Germany announced Thursday that the governing coalition was actively considering legislation that would ban most children from accessing social media platforms, signaling a potential major shift in European digital regulation and following the path blazed by Australia, which enacted a similar ban in late 2025. The announcement came from the office of the Federal Minister for Digital Affairs and was immediately welcomed by child protection advocates who have been pressing for stronger legal safeguards for minors in the digital environment.

The German proposal was explicitly framed by officials as a response to two converging developments: Australia’s experience implementing its under-16 ban, which the Australian government has described as workable and broadly supported by the public, and the landmark jury verdicts handed down in the United States earlier in the week against Meta and Google. Those verdicts, which found both companies liable for harms caused to teenage users of their platforms, generated enormous international attention and injected fresh urgency into legislative debates that had been moving slowly across Europe.

Under the framework Germany was considering, children below a set age — officials indicated 16 was the working threshold, consistent with the Australian model — would be prohibited from creating accounts on platforms designated as social media services. The platforms themselves would be required to implement robust age verification measures and would face significant financial penalties for knowingly allowing underage users to access their services. Officials emphasized that enforcement would be directed at the platforms rather than at individual families.

The proposal immediately generated debate within Germany about both its practical feasibility and its philosophical merits. Supporters argued that the accumulating evidence of social media’s harm to children’s mental health, including depression, anxiety, eating disorders, and disrupted sleep, had reached a level that demanded a categorical response rather than the piecemeal measures that had failed to produce meaningful change over the past decade. Critics questioned whether an outright ban was proportionate, enforceable, and consistent with principles of personal freedom and parental autonomy that are deeply valued in German culture and law.

Germany’s consideration of the measure reflected a broader trend across Europe toward more assertive regulation of large technology platforms, a trend that predates the current debate about children’s access to social media. The European Union’s Digital Services Act and Digital Markets Act, both now in force, had already established a more interventionist regulatory posture toward platforms than exists in most other major economies, and the children’s social media debate was unfolding in an environment where German and European policymakers were already comfortable with significant platform regulation.

The timing of the announcement also reflected the competitive political dynamics created by Australia’s move. Several European governments had been watching Australia’s implementation of its ban closely, and the relatively smooth rollout — notwithstanding significant technical and political challenges — had made it harder for European officials to argue that such a law was inherently impractical. Norway and France had both floated similar proposals in recent months, and Germany’s announcement suggested the idea was gaining momentum across the continent.

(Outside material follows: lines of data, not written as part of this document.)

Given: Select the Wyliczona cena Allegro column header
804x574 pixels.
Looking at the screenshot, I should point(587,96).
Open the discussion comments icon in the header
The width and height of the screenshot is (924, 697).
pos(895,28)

Meta and Google, both of which would be directly affected by any German ban, declined to comment on the specific proposal Thursday but reiterated their long-standing position that the best approach to protecting children online was a combination of parental controls, platform safety features, and digital literacy education rather than categorical age-based bans. Both companies have invested heavily in lobbying European governments against restrictive legislation and have offered a series of voluntary commitments on child safety that critics have consistently characterized as inadequate.

The American jury verdicts that helped prompt Germany’s announcement were particularly significant because they represented the first time U.S. courts had held the platforms directly liable in civil lawsuits brought by families of teenagers who suffered mental health crises. The verdicts, each running into hundreds of millions of dollars, suggested that the legal environment in the United States was shifting against the platforms even in the absence of comprehensive federal legislation, and they were being closely watched by lawyers and policymakers in Europe as a potential harbinger of regulatory and litigation trends on both sides of the Atlantic.

German child psychologists and pediatricians have been among the most vocal advocates for legislative action, citing a body of research they say demonstrates clear links between heavy social media use and a range of mental health outcomes in adolescents. The German Society for Child and Adolescent Psychiatry issued a statement Thursday strongly endorsing the government’s consideration of a ban and calling for swift legislative action before the next school year. The society said its members were seeing a clear clinical pattern of harm that demanded a systemic response.

The legislative process, if the German government moved forward with a formal proposal, would involve significant technical and legal complexity. Germany would need to determine whether to act at the national level or to pursue coordinated action at the European Union level, which would produce a more uniform outcome across the single market but would require navigating the EU’s complex legislative process and building consensus among 27 member states. Several EU officials said Thursday they were watching Germany’s deliberations with great interest and that Brussels was prepared to engage if Berlin decided the EU route was preferable.

The broader question of how democratic societies should govern the relationship between children and digital platforms was rapidly becoming one of the defining technology policy debates of the mid-2020s, with major legislative initiatives underway or under consideration in the European Union, the United Kingdom, the United States, Canada, and several Asian countries. Germany’s announcement Thursday added another significant voice to that conversation and increased the sense of momentum behind legislative approaches that just two years ago had been widely dismissed as unworkable.